▶ Your goal:
Show, from the entries below, every line in which "click" appears.

▶ Recorded information:
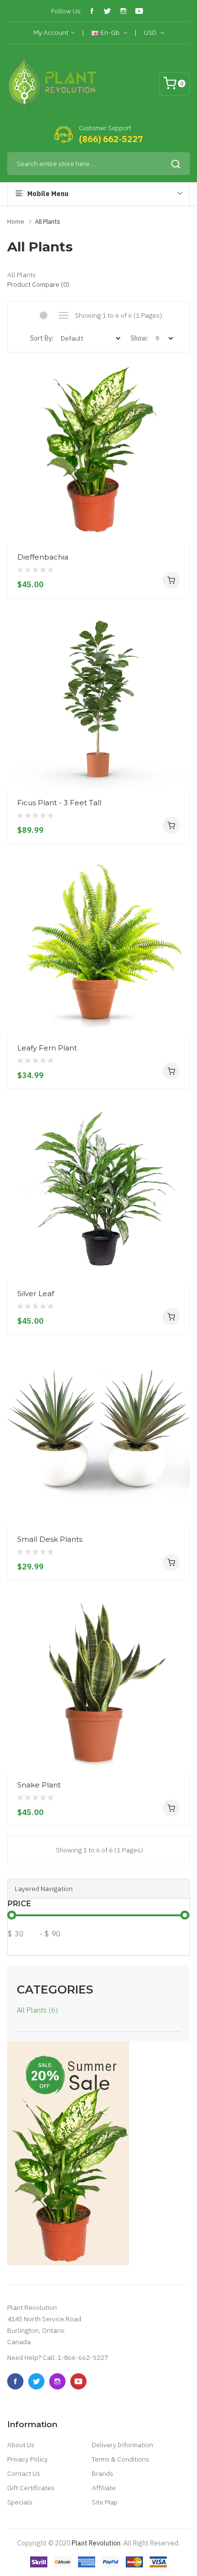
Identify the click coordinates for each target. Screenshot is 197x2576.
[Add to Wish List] (178, 509)
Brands (102, 2473)
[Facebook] (92, 11)
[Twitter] (107, 11)
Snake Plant (39, 1784)
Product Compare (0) (38, 284)
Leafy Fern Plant (47, 1047)
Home (15, 222)
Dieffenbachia (42, 556)
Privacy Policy (27, 2459)
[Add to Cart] (171, 580)
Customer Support (105, 128)
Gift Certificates (31, 2487)
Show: (139, 338)
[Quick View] (178, 491)
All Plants (47, 222)
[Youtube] (139, 11)
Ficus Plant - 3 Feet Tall (59, 802)
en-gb (110, 32)
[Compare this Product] (178, 526)
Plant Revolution (96, 2543)
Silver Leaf (35, 1293)
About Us (20, 2445)
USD (151, 32)
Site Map (105, 2502)
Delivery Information (122, 2445)
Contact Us (23, 2473)
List (63, 315)
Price (19, 1903)
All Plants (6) (37, 2010)
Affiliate (104, 2487)
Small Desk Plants (49, 1539)
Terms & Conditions (120, 2459)
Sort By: (42, 338)
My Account (50, 32)
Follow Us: (66, 11)
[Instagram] (123, 11)
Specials (20, 2502)
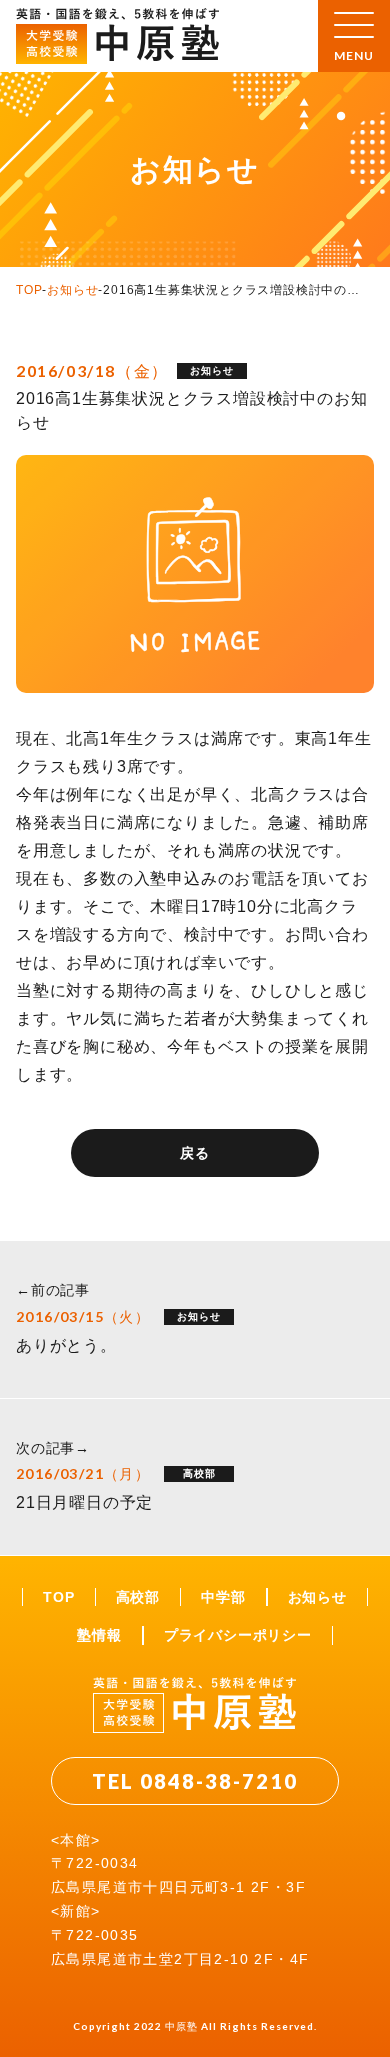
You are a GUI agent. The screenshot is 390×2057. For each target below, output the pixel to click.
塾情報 (99, 1635)
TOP (29, 290)
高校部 (138, 1597)
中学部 (223, 1597)
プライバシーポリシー (238, 1635)
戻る (195, 1153)
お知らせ (72, 290)
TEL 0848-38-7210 (195, 1781)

▶ Answer space:
Identify the click coordinates for each target. Screenshot is 197x2576.
You are a GUI agent. The screenshot is 390×2057. For each target below, output the pixel to click.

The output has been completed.